As I wrap up, I’m going to invite the worship team out and we’re going to have a time where
we practice Biblical lament together. I’ll guide us, give us a few moments to pray, and then
the team will lead us in a song. You can stay seated. Pray. Sing along or just let the words
wash over you.
Let’s take this time to practice lamenting together. So, what is breaking your heart today?
1) Be honest with God and yourself.
• What’s heavy on your heart today? What loss are you grieving?
• Take a deep breath. Call out to the Lord, even if it’s messy.
• If you can’t find the words to say, just whisper His name: “Jesus…”
“God, I’m coming to you with this. Here’s what hurts. I need you to sit in this with me.”
2) Ask boldly and trust completely.
• What do you want to ask God to do? Where do you need Him to move?
• Even if nothing changes right away, can you trust Him?
“God, would you please move. Would you fix this? Would you give me strength and courage
to face it? But come what may, I choose surrender and trust.”

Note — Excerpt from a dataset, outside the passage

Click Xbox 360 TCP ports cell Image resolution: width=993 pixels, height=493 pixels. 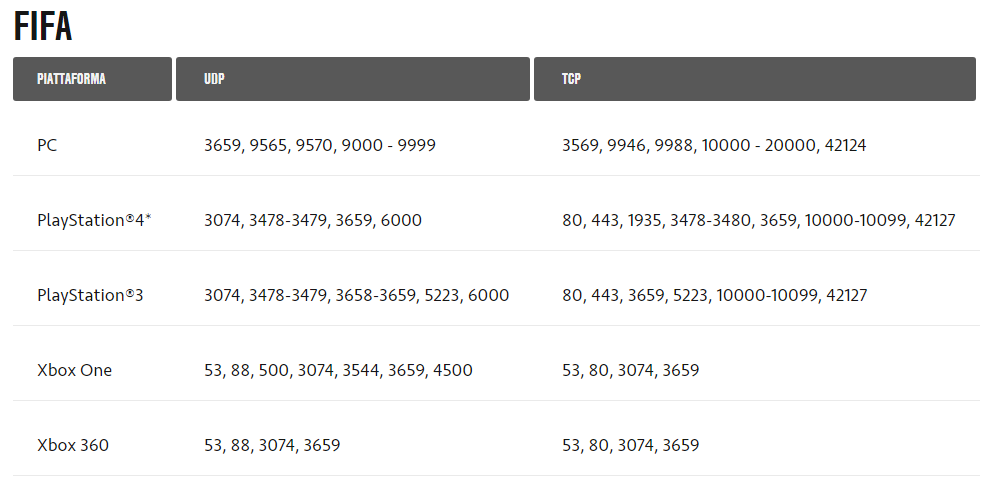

Response TimeInvitation/Prayer: As we leave today, we don’t want to rush through this time and we don’t
want you to go through it alone. Prayer team to pray with you or talk about next steps.
Communion: As Jesus wept over Jerusalem, He knew that their peace would not come
through politics or power, it would come through the cross. And He kept walking towards it.

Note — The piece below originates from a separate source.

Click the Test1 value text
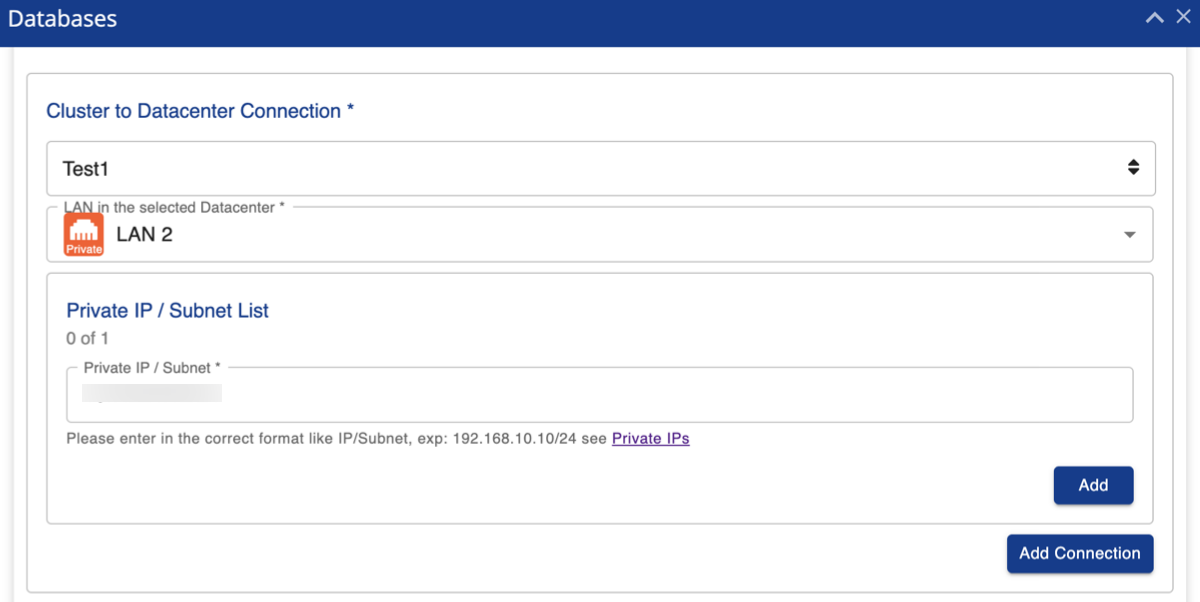 pyautogui.click(x=85, y=169)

He lamented what was broken, and then He gave Himself to make it whole. During
communion, we remember that through Jesus’ body and blood, He took the full weight of
our sin and shame upon Himself and makes all things new.
And as we walk through this life that often times makes us grieve, we do not grieve as those
without hope. Jesus wins. Grief and sadness, pain and death do not have the final word
because Jesus will make all things new.